Сказал и сел на место.
Все знали – этот хмурый, крепкий чернокожий американец с седыми волосами и сломанным носом если и говорит, то только по делу. И люди уважали его мнение. И если, по мнению Шафто, эта роспись достойна занять место в музее, так тому и быть. В зале не нашлось никого, кто посмел бы с этим мнением не согласиться. Хотя большинство пребывало в полном взаимопонимании с барменом, который, выдержав почтительную паузу, добавил:
– Вот почему я и не хожу в ихние музеи.
– Их музеи, – поправил его доктор Фарук. Присутствуй при этом Жестянка Бобов, он(а) наверняка бы при-шел(ла) в восторг.
Взгляд проникал в картину через клюв совы. Это была ночная картина, хотя вид – если, конечно, это можно назвать видом – представлял собой интерьер. Тем не менее звезды тоже были видны, а мебель была забрызгана лунной пеной.
Через ромбовидное окно было видно, как на склоне холма мирно посапывали спящие животные. Имелись здесь и архитектурные детали, что сразу бросались в глаза. Однако картина – если, конечно, это можно назвать картиной – при желании воспринималась как пейзаж. Разве печку не затеняла крона дуба? И разве сам дуб не душили побеги омелы? Густая и липкая краска была нанесена щедрыми мазками. Тем не менее впечатление, которое производила эта картина, скорее наводило на мысль не о современном изобилии, а о доиндустриальном великолепии: черном, бархатистом, дымном великолепии жизни на краю векового леса. Пасторальное великолепие, радость дровосека.
До какой-то степени настенные образы наводили на мысль о давно утраченном и вновь обретенном прошлом. А еще она будила мысли о том, что утраченное прошлое – это чистой воды отражение восприятия современного городского жителя. Ведь откуда, в конце концов, произошли городские жители? Что представляет собой городской эквивалент плясок вокруг костра и тех клыкастых существ, что подстерегали дев, когда те шли за водой?

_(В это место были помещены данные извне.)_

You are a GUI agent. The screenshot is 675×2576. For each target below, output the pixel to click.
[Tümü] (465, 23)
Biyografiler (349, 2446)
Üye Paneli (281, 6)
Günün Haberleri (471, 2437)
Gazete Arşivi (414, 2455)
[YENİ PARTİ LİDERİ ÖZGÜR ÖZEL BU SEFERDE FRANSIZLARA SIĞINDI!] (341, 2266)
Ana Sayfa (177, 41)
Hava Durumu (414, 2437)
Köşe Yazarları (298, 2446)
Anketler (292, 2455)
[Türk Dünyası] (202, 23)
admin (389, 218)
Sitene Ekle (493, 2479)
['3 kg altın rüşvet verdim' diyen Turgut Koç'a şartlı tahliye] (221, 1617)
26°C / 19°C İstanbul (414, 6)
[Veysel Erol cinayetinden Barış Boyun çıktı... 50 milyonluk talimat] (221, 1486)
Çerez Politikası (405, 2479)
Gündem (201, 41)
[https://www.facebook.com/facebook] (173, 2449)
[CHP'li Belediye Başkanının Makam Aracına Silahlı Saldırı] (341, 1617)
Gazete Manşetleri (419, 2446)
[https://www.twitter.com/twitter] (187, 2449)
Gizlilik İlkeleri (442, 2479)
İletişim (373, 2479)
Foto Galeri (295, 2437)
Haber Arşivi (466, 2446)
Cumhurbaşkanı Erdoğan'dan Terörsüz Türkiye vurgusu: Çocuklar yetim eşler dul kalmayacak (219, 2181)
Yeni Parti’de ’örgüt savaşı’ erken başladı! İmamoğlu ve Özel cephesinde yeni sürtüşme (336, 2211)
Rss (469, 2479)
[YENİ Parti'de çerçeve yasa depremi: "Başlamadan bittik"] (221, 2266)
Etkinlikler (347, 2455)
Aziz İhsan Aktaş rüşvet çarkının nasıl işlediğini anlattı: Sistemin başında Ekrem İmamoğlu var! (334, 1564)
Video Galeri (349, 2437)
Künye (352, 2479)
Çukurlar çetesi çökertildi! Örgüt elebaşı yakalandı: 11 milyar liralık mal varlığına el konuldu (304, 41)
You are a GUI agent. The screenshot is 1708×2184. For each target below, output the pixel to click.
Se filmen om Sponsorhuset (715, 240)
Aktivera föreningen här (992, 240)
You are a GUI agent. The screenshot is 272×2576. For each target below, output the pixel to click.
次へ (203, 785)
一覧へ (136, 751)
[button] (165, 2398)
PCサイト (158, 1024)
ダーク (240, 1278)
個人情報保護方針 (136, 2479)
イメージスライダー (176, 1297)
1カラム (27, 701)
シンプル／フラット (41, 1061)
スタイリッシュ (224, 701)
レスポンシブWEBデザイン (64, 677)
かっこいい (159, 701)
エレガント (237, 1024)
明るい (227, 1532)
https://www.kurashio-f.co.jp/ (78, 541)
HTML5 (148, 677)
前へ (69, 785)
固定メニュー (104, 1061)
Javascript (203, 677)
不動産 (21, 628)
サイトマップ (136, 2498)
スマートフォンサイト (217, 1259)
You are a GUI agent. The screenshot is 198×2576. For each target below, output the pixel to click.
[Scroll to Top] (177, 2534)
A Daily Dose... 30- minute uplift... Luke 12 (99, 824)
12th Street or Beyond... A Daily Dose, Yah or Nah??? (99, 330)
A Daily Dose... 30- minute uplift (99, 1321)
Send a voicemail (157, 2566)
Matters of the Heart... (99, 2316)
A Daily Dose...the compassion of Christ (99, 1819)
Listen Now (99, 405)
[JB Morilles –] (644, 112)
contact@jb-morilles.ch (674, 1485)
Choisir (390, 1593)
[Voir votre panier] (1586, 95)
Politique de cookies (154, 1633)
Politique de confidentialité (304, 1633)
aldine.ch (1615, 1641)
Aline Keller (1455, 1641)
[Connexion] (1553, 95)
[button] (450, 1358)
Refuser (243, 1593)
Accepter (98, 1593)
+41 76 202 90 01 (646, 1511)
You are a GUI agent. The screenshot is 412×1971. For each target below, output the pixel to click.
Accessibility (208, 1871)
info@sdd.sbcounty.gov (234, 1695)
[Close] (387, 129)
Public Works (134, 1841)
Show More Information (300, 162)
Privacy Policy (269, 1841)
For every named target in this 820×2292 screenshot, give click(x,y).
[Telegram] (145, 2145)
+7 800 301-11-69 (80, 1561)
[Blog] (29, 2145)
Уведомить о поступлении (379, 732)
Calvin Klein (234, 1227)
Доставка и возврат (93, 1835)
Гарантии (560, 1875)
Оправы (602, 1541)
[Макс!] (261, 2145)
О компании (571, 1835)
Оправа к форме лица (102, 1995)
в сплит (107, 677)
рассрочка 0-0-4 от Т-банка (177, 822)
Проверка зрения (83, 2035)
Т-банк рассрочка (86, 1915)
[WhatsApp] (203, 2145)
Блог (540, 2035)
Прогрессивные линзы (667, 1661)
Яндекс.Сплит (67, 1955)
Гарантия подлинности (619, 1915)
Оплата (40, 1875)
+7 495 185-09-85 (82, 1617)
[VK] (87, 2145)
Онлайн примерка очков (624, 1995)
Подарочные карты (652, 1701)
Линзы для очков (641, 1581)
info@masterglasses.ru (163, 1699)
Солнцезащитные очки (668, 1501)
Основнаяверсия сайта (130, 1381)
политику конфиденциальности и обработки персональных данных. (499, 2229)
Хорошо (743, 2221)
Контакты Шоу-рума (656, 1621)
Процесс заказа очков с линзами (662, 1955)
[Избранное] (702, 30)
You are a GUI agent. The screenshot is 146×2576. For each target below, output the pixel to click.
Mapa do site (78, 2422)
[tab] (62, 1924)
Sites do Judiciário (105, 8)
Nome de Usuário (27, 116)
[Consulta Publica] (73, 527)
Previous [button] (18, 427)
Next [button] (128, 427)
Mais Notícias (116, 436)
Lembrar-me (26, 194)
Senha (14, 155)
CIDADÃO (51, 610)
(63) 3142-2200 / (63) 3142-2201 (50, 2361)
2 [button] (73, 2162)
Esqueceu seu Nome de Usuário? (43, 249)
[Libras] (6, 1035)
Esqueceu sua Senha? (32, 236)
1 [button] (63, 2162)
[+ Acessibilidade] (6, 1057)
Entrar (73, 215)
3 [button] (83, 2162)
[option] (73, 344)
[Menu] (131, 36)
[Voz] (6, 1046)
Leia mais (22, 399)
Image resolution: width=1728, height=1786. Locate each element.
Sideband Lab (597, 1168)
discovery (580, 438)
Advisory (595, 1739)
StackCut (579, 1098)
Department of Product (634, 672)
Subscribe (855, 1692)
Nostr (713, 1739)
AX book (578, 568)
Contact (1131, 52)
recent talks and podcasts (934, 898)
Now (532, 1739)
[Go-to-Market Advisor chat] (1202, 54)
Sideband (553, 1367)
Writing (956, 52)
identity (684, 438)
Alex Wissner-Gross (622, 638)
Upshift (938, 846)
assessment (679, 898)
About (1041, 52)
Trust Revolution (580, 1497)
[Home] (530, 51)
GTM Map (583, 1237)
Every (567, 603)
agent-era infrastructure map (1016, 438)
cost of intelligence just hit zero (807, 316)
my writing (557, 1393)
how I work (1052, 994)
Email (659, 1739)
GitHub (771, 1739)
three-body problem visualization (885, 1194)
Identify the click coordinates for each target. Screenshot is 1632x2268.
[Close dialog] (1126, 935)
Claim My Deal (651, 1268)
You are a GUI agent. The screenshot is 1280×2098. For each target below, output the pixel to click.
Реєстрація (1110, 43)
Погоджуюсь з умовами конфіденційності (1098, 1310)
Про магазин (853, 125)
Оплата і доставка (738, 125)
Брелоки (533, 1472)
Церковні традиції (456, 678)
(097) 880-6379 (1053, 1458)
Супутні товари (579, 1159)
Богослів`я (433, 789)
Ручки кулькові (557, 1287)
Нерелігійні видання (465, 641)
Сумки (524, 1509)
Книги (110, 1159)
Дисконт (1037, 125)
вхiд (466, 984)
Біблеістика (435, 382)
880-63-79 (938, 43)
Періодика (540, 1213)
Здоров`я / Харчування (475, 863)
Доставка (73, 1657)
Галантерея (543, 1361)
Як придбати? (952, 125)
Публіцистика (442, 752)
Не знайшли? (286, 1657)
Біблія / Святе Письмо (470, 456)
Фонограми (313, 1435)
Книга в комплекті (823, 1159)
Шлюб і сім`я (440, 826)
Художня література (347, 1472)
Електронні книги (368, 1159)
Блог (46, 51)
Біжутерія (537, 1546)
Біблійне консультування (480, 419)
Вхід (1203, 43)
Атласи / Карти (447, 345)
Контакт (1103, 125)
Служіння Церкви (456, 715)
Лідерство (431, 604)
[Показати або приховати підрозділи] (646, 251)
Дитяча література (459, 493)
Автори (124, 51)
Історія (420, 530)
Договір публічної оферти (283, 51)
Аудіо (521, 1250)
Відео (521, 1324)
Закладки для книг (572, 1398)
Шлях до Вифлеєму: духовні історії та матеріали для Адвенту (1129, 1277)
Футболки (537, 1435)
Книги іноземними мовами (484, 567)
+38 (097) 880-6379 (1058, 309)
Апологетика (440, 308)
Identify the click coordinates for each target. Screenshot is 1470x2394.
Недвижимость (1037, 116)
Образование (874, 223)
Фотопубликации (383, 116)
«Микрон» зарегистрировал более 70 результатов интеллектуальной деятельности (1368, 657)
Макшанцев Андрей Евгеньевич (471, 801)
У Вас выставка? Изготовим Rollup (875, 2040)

И хотя картина была тяжелой и насыщенной, хотя и провисала под своей тяжестью, подобно старушечьей коже, в ней ничего не стояло на месте. Грибы, фетиши, шерсть и вино, банки с тушью, маки, сверчки, отравленные стрелы, бравурные спирали сочного дыма: все это вращалось под стать звездам – вперед, наружу, внутрь, назад, в стороны, вверх и вниз, снова, и снова, и снова. Железный меч, что лежал в дубовом сундуке, был таким же живым, что и серебряная ложечка, что приплясывала на шкуре бизона, а золотая колыбелька, что балансировала в разветвлении суков, раскачивалась так сильно, что вместе раскачивалось и небо, словно Зодиак взял и превратился мюзик-холл.
Несмотря на всю ее сложность, несмотря на ее ночную сочность, было в картине и нечто легкомысленное, как бы сляпанное на скорую руку, нечто детское и беззаботное. И хотя в ней с избытком хватало звездной информации, хотя она и была придавлена весом золы, необожженного кирпича и кости, казалось, будто в ней все идет кувырком, словно в детских шутливых стихах. Она была упруга, словно мячик, этот эпизод из бурундучьего мультика.
В некотором роде картина эта ужасно походила – и этого нельзя не признать – на комнату с обоями Матери Волков. Приехав в пятницу на очередное выступление, Саломея бросила на нее пристальный и совершенно зачарованный взгляд и неожиданно согласилась исполнить Танец Семи Покрывал.
* * *Нет, она не стала исполнять Танец Семи Покрывал в тот же вечер, как поначалу показалось Абу.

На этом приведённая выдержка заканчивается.